=== Selected excerpt ===
This cannot be compared to computer networking—or even to the digital
anarchy of packet radio (which sacrificed mystery for the sake of
reliability). Packet is a marriage of magic and efficiency... DXing is
a wild flirtation with a whole spectrum of unknowns, an endless quest
for someone a little bit farther out or a little bit hotter than your
last contact...
And as the sexual revolution dies in the stranglehold of AIDS hysteria,
the radio world explodes with new possibilities—for the sunspots are
coming back! Too bad most hams are male...
Before leaving northern Virginia, we made one last foray into
Maryland—to Rockville. GEnie hosted a press event in our honor, even
providing a police escort through the busier parts of town. I offered
the cop a full-time job following us around the country with his blue
lights a-flashing, for the sense of protection from traffic was an
unfamiliar delight. But he declined, expressing doubt that he could
make off with the car.
My existing impression of GEnie as a healthy company was reinforced by
the visit. Unlike the competition, this is not a stuffy corporate
culture (even if it IS a part of a big company). Security in the
building is tight, but behind all that people are friendly and playful,
happily taking the time to gather in the parking lot with balloons and
cameras to enjoy a morning of socializing. ESPN covered the event,
which aired on Nation’s Business Today on the morning of the 14th.

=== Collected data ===
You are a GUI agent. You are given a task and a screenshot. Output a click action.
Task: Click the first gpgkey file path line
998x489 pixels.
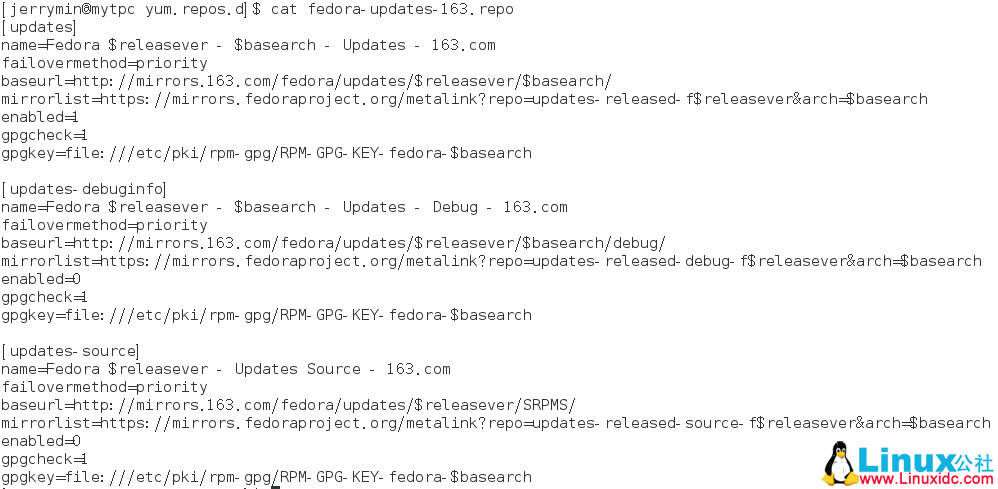pos(267,153)
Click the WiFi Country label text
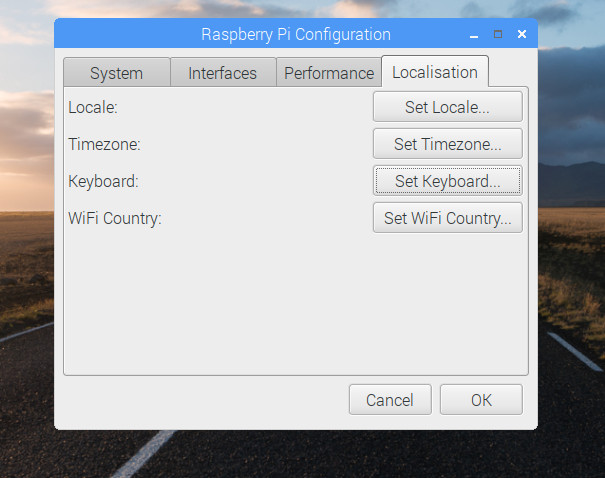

=== Task to complete ===
According to the excerpt on the GEnie visit, name the program that aired ESPN's coverage of the press event.

=== Result of the task ===
Nation's Business Today, on the morning of the 14th.